> PROMPT
Below are the entries. Transcribe exactly the lines from the one with "You are a computer-use" through the one with "Click the phrase", ends included, and leave out all others.

> INFORMATION
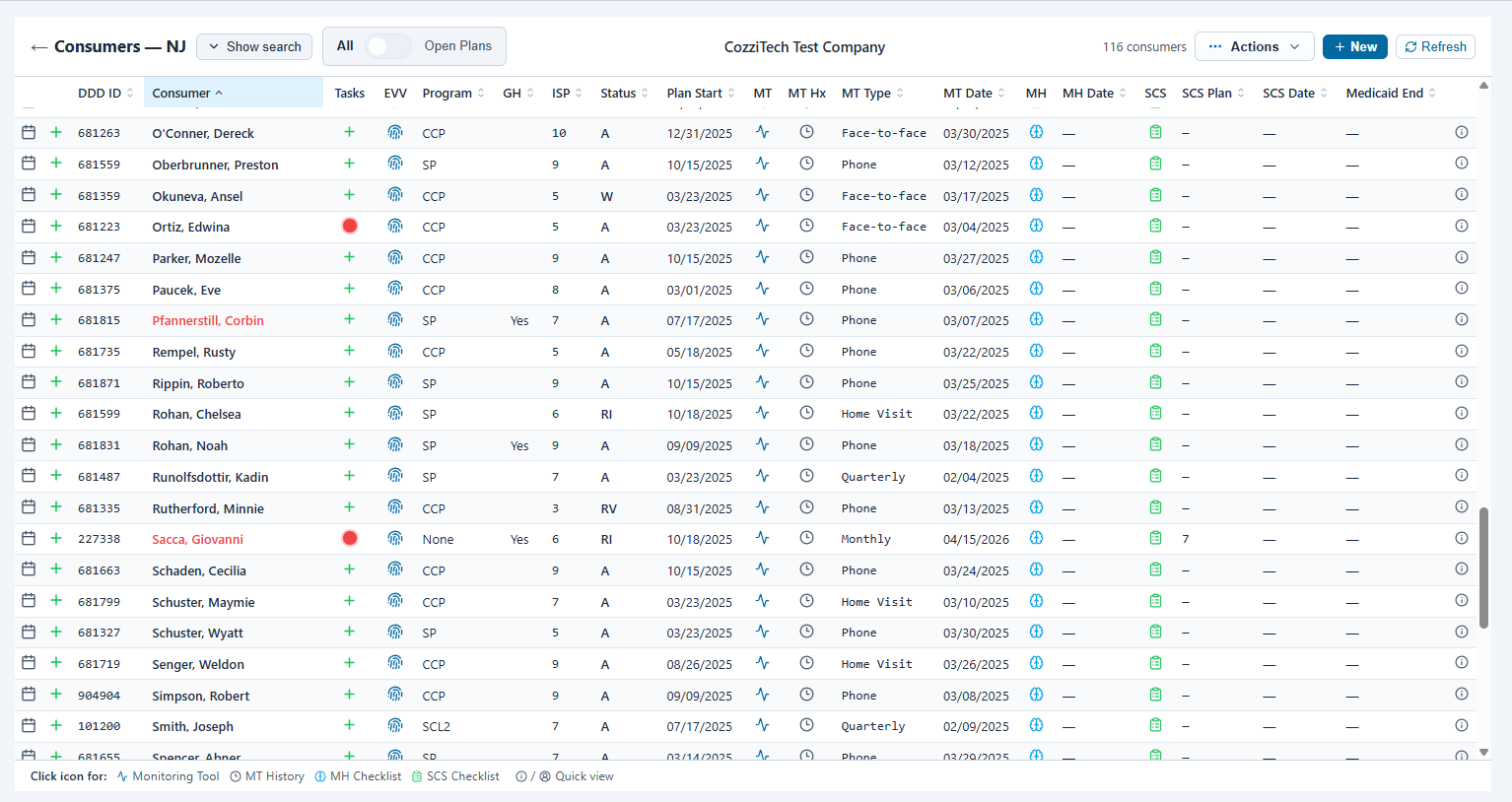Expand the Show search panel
...
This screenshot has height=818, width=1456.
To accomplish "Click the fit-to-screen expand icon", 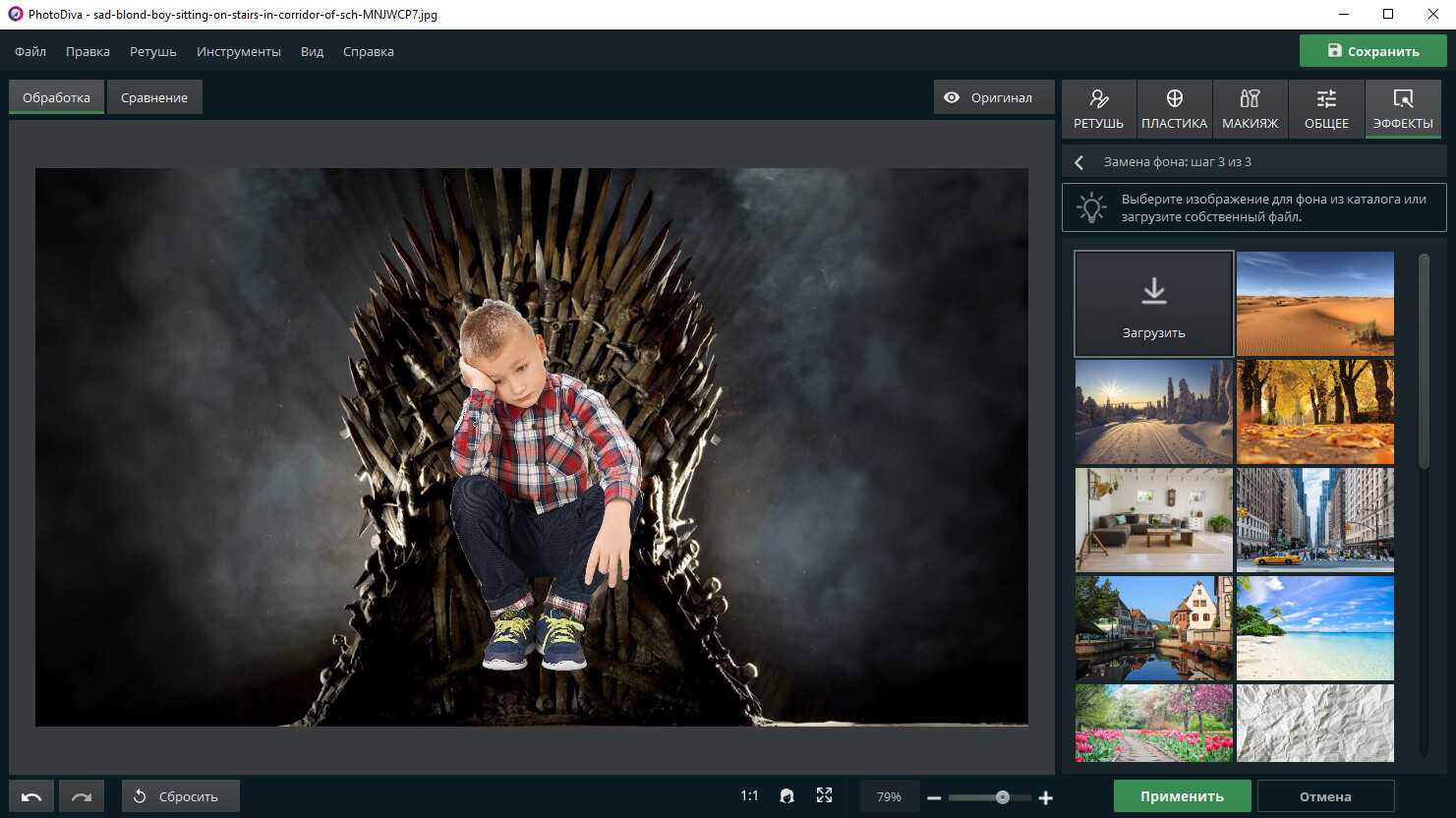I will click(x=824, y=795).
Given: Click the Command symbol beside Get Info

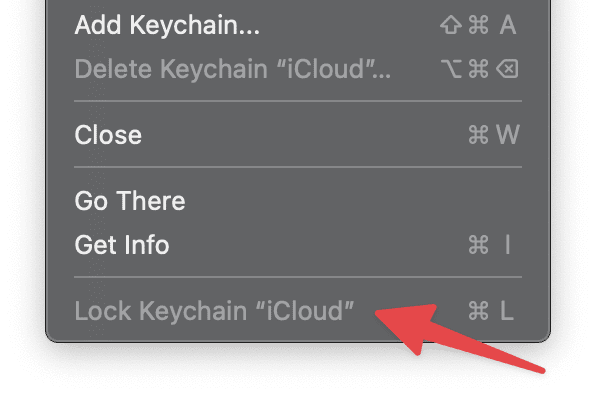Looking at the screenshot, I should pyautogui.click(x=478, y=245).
---
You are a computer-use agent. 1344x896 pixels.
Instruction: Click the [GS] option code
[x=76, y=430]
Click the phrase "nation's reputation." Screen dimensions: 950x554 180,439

> PROBLEM SOLUTION
You are a computer-use agent. 1344x896 pixels.
Instruction: Click the [GS] option code
[x=76, y=430]
Click the phrase "nation's reputation." Screen dimensions: 950x554 180,439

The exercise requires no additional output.